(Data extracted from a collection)
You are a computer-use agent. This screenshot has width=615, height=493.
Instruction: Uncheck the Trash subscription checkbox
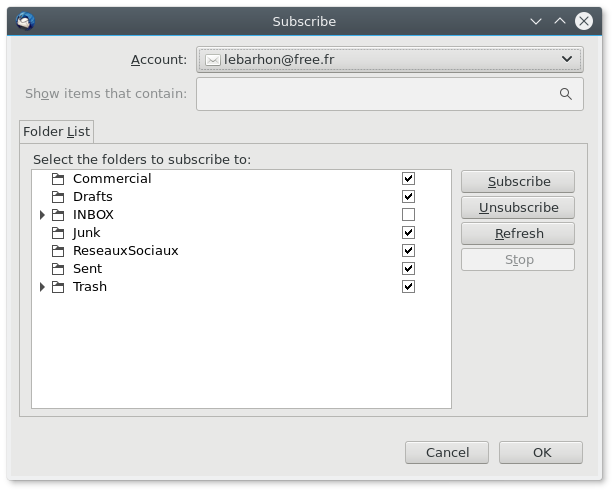point(408,287)
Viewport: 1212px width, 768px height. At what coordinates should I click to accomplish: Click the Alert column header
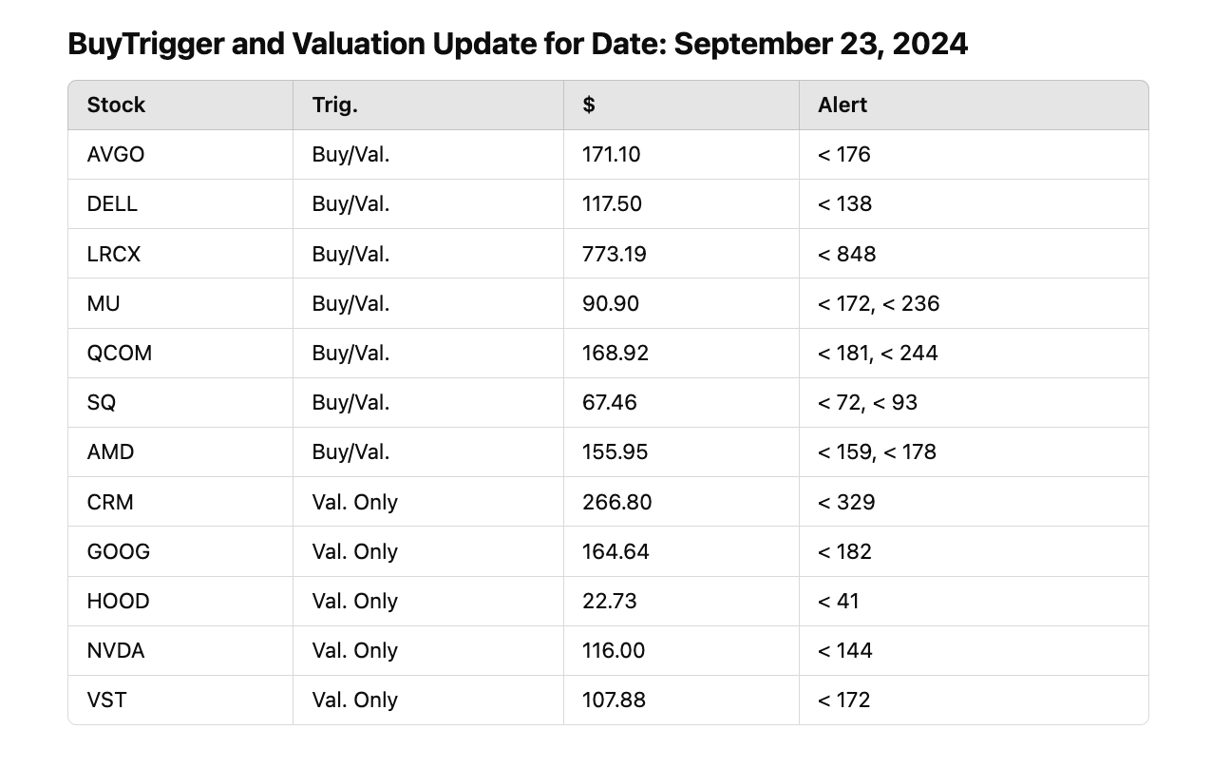click(x=842, y=105)
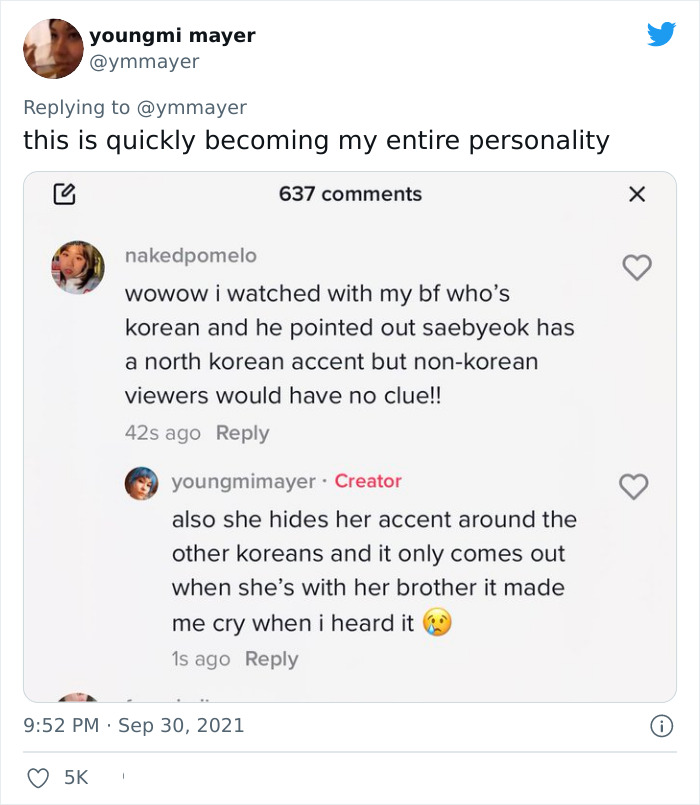The image size is (700, 805).
Task: Click the tweet info icon
Action: click(x=661, y=726)
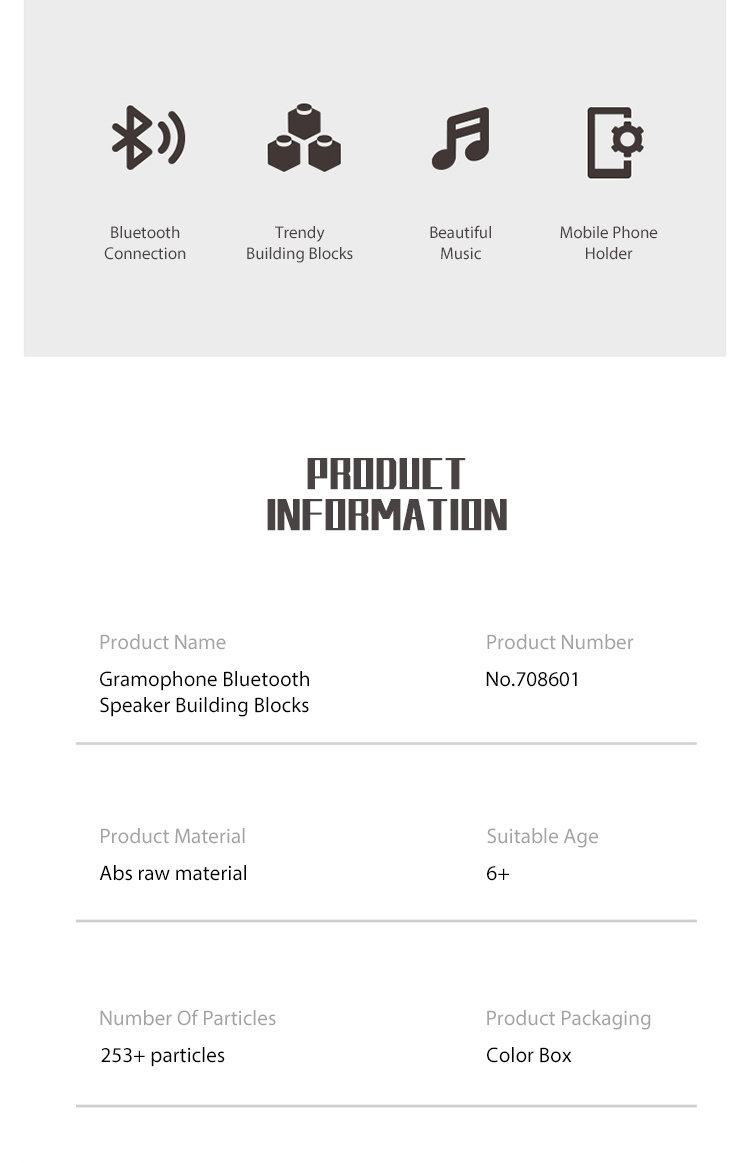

ABOUT THIS EXERCISE
From the line that holds "Instruction: Uncheck the" to the last line of the data, return those lines exactly and nothing else; both ends count, and pictures stay out.

WRITTEN ANSWER
Instruction: Uncheck the Trash subscription checkbox
point(408,287)
Viewport: 1212px width, 768px height. At what coordinates should I click to accomplish: Click the Alert column header
click(x=842, y=105)
The image size is (700, 805).
Task: Click the tweet info icon
Action: click(x=661, y=726)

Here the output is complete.